Washington's Own Aaron Trolia is Living a Dream

SAN BERNARDINO, Calif. - Aaron Trolia always wanted to be a baseball player, but the University Place, Wash. native never dreamed it'd happen with the team he grew up rooting for.



"I remember being the only kid with baseball pants on when everyone else was wearing shorts, said Trolia, a Mariners' 2004 draft choice, of his earliest baseball memory.

A life-long Seattle Mariners fan, Trolia says even though his parents didn't play baseball, that "they are huge fans of the Mariners and especially of me."

After attending Curtis High, Trolia went to community college then transferred to Clemson University in South Carolina to major in Economics. But the start of his college career went differently then he envisioned it would.

"Clemson wanted to use me late in games or as a closer," said Trolia, now a starter with the High-A Inland Empire 66ers. "My sophomore year was really my first full year of just pitching."

A change of schools and majors was in order.

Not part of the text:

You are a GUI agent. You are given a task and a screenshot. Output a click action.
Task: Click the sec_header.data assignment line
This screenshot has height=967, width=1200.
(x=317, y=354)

He transferred to local school, Washington State University, and changed majors to Psychology.

"I have a couple of semesters left, and I plan on finishing up either this off-season or the next," said the 24-year-old righty. "It is something to fall back on, definitely."

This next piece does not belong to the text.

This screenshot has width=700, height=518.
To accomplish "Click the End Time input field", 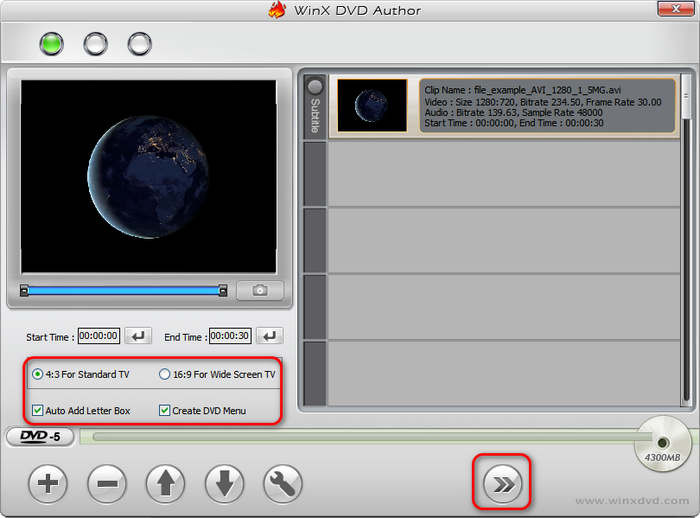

Trolia pitched in Everett of the Northwest League last year, compiling a 2-2 record and a 4.83 ERA. The move up from Everett to Inland Empire this season, skipping Wisconsin, has been quite a change for the right-hander.

"There is a ton of difference," he said. "There are no holes in the lineups. Every pitch counts. You can't take a pitch off. There are always a couple of guys in every lineup in the Northwest League that can't hit but everyone up here can hit. That's a big thing here."

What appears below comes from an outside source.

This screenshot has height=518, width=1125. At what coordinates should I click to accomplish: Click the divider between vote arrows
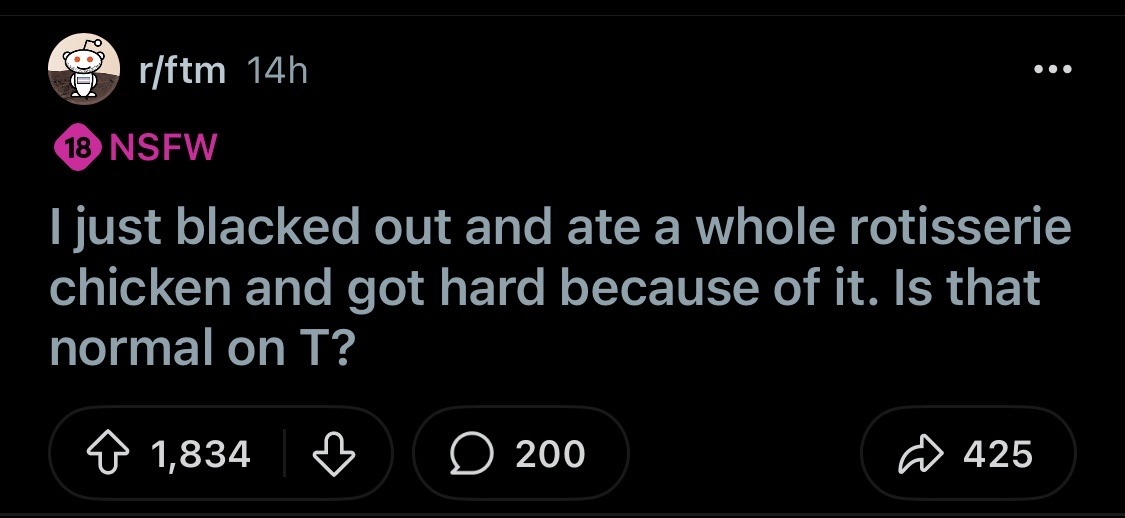tap(284, 453)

This is Trolia's first full season pitching as a starter and he has had an up and down season so far, going 1-3 with a 4.81 ERA.

"He was in the bullpen last year," said 66ers manager Daren Brown of his first year starter. "He is a sinkerball guy. There is no reason for a guy with his stuff, a good sinker, to not to pitch well. He's learning to make adjustments"

The season is long and will undoubtedly have its share of ups and downs, but Trolia is living his dream. He began an off-season training regimen this past winter that appears to have paid off.

"I started working out harder in the offseason and between my starts," he said. "I am just trying to keep my body in shape, trying to stay healthy for the whole year. But, even as you improve, there are bumps in the road."

The future looks bright for the young man who wore baseball pants too often as a kid.

"You want to move up but you want to win a championship wherever you are at," he said. "We have a good group of guys that can do something special here. It's been a slow start but it's a long season."

Trolia wants to be the local kid who does well. He wants to hear his name over the PA system at Safeco Field in the next couple of years. With a lot of work and a little luck, his dream may one day be realized.